Write out exactly, with no other output, the lines below from the one that contains "Website design by (182, 1295)" through the end.

** Opening Exercise inputs block **

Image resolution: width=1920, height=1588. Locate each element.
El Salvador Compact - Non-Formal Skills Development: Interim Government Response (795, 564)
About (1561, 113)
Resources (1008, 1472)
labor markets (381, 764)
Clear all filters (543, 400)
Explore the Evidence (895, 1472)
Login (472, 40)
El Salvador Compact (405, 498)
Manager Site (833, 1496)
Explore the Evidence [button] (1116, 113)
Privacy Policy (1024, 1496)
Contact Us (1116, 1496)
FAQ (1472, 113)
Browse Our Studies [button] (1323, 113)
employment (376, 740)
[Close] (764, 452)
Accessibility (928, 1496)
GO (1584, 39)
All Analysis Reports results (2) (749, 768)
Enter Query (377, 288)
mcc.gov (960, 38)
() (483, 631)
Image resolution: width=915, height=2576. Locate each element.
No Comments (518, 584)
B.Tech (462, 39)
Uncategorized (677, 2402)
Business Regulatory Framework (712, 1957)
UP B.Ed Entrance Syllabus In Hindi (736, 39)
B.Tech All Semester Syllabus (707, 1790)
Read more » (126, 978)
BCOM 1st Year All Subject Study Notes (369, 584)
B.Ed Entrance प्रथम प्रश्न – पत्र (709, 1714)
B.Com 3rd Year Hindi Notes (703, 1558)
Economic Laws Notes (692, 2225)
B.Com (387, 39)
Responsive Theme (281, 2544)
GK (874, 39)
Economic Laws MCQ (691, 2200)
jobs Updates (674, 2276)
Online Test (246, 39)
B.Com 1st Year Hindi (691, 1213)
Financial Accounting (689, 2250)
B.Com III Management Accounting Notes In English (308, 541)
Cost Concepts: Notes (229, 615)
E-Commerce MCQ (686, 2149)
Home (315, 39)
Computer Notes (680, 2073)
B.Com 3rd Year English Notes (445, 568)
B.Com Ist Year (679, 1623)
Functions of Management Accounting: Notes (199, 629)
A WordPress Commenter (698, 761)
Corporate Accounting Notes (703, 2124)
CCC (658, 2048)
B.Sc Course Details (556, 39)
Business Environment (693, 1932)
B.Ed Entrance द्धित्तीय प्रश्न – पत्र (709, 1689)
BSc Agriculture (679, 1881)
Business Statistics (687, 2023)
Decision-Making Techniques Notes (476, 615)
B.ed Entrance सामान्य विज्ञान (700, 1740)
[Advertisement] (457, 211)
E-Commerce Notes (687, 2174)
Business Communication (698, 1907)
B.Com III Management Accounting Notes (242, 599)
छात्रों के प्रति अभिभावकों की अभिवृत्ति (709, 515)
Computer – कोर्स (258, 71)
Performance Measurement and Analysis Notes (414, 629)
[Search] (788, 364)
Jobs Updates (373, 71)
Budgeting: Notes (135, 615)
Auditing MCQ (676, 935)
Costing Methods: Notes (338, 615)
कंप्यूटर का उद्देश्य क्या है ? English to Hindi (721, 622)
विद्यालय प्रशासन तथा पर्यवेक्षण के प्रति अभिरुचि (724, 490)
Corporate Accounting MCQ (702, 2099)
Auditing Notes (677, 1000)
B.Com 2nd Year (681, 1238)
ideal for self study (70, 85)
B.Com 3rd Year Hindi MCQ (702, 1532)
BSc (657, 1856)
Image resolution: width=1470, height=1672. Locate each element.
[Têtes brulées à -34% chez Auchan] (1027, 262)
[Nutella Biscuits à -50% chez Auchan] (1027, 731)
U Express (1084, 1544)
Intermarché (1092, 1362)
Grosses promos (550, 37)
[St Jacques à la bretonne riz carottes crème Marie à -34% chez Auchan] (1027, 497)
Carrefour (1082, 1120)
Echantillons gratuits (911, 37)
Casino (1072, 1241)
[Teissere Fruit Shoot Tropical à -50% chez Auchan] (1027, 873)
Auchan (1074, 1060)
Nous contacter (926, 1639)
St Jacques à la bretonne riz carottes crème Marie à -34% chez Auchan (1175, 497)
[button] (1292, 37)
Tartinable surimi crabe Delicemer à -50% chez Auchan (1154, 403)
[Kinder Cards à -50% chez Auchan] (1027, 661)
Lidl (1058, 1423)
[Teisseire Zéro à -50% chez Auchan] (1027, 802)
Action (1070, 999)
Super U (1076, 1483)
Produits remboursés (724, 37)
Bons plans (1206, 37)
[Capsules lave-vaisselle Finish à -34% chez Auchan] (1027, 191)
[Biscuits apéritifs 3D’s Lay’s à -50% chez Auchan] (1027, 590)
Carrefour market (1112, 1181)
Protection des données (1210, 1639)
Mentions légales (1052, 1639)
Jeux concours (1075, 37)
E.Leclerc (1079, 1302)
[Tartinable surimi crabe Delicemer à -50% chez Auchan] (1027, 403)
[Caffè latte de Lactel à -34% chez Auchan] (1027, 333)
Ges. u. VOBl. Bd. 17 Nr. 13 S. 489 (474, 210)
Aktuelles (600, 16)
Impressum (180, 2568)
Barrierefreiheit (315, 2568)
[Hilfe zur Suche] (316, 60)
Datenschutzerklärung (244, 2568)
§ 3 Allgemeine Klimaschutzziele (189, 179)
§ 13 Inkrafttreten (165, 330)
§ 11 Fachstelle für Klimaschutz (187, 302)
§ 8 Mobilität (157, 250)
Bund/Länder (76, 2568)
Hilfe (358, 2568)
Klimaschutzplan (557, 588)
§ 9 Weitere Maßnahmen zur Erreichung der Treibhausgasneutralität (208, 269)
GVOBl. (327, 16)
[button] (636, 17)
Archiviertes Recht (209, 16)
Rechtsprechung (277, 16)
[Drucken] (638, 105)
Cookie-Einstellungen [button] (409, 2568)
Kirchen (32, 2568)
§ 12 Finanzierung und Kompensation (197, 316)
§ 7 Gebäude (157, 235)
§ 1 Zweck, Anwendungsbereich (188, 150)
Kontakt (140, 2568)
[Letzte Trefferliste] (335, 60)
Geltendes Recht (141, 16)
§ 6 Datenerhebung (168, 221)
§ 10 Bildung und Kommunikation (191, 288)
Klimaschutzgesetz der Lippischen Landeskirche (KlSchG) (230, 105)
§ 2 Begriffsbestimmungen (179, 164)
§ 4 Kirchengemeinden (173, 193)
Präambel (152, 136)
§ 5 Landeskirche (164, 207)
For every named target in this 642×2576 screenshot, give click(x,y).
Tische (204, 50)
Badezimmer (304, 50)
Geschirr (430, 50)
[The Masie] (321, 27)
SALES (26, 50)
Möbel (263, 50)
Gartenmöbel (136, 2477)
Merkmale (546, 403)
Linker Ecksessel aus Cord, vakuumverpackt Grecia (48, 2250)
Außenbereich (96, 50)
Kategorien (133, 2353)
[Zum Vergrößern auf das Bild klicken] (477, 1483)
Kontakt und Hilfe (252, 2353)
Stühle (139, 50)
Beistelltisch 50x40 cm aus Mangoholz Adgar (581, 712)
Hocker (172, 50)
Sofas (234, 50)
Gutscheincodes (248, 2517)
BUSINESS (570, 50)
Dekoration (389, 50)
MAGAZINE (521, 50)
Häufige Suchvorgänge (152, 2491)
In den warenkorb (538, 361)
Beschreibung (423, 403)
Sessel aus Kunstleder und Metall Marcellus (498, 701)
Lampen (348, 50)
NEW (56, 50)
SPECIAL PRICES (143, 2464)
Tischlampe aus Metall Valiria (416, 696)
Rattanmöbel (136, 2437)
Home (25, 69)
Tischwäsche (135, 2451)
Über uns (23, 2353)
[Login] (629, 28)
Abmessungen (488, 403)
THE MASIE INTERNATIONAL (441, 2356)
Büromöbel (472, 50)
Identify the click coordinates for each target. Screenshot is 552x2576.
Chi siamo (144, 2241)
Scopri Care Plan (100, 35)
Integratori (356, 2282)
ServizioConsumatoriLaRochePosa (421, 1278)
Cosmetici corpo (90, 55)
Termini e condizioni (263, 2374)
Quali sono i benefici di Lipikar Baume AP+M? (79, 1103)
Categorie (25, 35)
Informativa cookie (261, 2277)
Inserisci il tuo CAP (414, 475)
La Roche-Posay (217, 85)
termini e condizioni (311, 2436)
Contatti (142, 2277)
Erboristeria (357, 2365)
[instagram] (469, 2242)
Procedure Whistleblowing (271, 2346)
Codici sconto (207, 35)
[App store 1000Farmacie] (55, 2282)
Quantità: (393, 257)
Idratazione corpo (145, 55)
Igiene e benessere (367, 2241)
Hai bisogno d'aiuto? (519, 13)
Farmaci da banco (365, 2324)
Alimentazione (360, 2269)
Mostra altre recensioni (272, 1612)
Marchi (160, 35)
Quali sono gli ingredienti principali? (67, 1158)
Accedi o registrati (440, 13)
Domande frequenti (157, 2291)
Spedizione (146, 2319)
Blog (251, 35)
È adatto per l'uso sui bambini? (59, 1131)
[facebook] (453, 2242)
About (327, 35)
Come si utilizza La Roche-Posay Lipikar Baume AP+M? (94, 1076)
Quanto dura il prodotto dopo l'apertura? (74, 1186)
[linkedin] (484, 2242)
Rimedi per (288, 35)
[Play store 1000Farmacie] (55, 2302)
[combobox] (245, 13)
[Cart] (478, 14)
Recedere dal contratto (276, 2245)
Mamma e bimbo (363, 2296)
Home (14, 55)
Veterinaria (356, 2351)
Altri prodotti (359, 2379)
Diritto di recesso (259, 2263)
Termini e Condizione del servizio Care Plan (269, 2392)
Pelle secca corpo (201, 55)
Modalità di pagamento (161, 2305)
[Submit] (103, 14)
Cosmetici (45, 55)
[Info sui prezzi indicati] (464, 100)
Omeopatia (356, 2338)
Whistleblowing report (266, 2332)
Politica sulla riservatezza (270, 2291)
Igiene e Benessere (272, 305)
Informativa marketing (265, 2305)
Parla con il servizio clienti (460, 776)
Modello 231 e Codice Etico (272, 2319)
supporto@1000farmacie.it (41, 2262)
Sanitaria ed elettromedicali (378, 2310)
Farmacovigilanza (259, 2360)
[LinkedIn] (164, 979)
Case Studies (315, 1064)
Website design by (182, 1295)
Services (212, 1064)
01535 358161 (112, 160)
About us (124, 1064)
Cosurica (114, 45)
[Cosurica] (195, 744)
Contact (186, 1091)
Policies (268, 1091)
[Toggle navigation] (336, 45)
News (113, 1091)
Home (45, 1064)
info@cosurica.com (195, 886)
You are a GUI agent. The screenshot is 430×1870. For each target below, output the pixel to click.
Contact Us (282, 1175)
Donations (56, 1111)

** Closing Exercise inputs block **

- Exercise answer -
Website design by (182, 1295)
Services (212, 1064)
01535 358161 (112, 160)
About us (124, 1064)
Cosurica (114, 45)
[Cosurica] (195, 744)
Contact (186, 1091)
Policies (268, 1091)
[Toggle navigation] (336, 45)
News (113, 1091)
Home (45, 1064)
info@cosurica.com (195, 886)
You are a GUI agent. The screenshot is 430×1870. For each target below, output the pixel to click.
Contact Us (282, 1175)
Donations (56, 1111)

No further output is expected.